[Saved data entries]

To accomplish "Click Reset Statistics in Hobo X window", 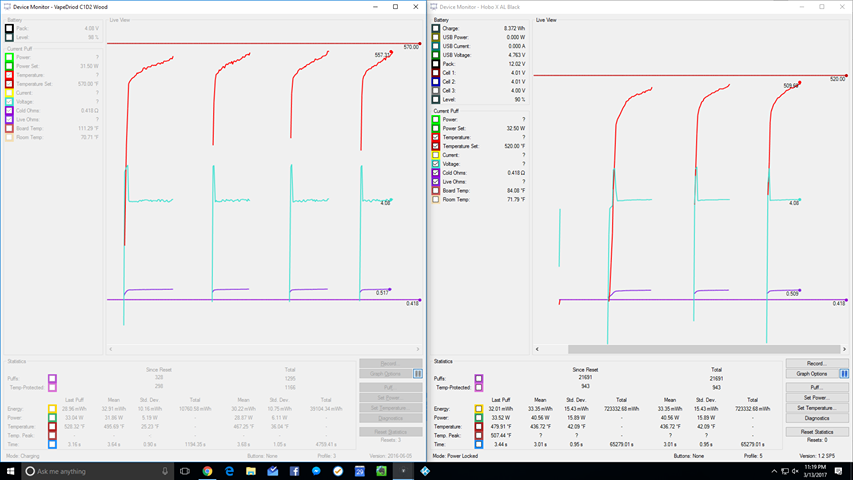I will click(x=817, y=431).
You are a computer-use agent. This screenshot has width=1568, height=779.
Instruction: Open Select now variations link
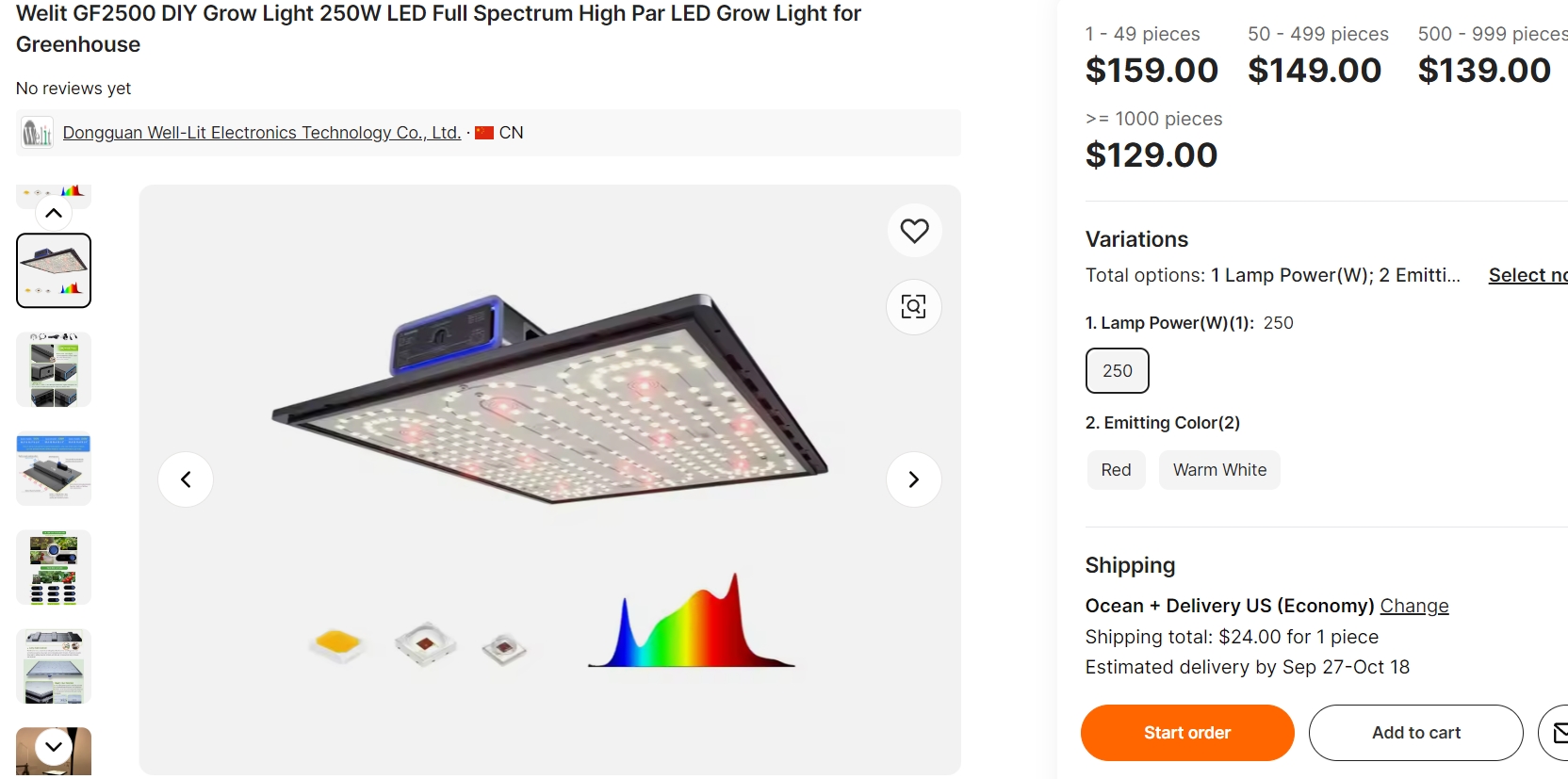coord(1527,275)
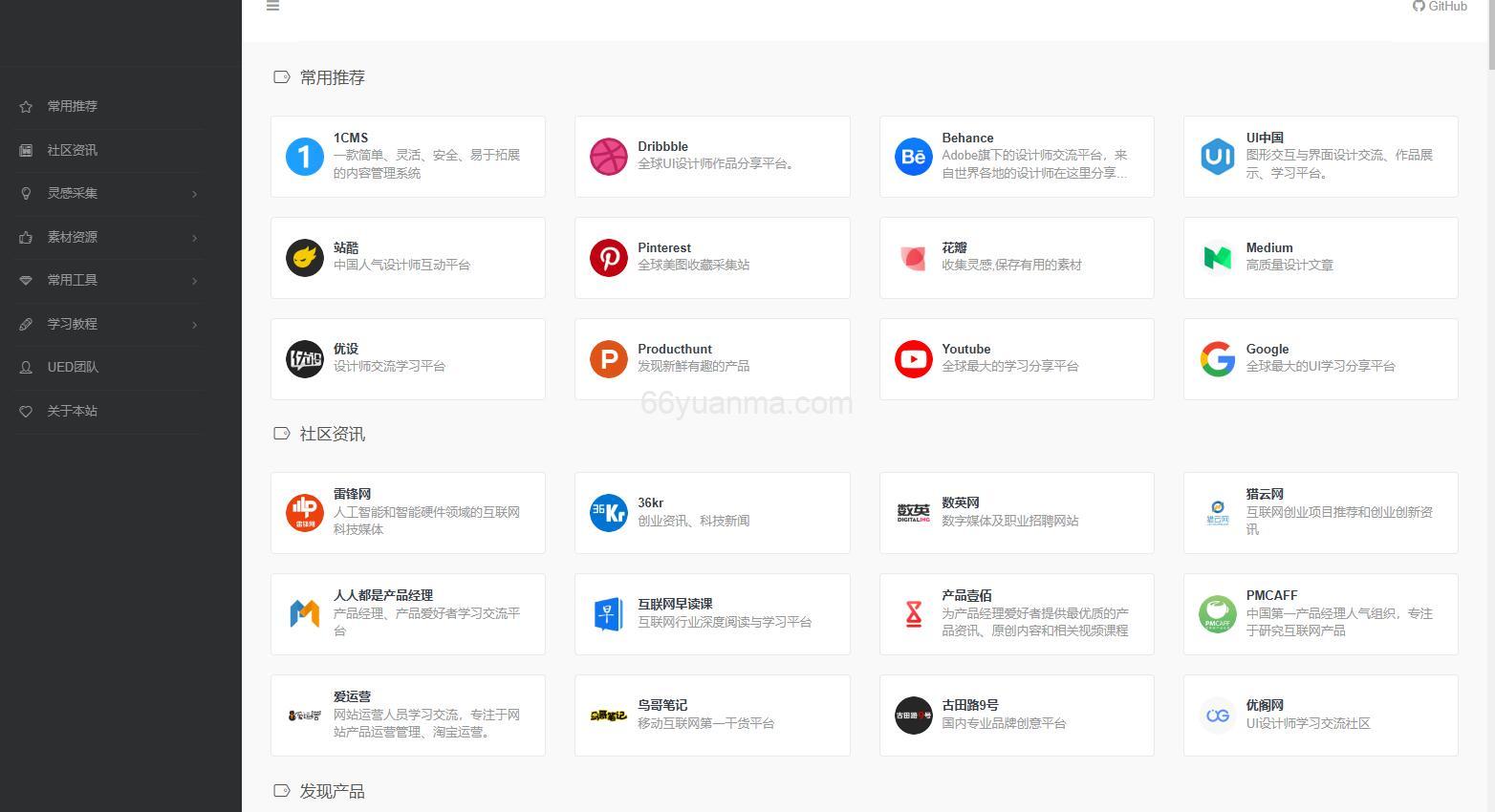The image size is (1495, 812).
Task: Select the Medium green logo
Action: tap(1217, 258)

- Work item
Transcribe exactly, and only, the lines from the one with "You are a computer-use" through the final line of the data above. The pictures stay out.

- Exercise response
You are a computer-use agent. This screenshot has width=1568, height=779.
Instruction: Open Select now variations link
coord(1527,275)
The image size is (1495, 812).
Task: Select the Medium green logo
Action: tap(1217, 258)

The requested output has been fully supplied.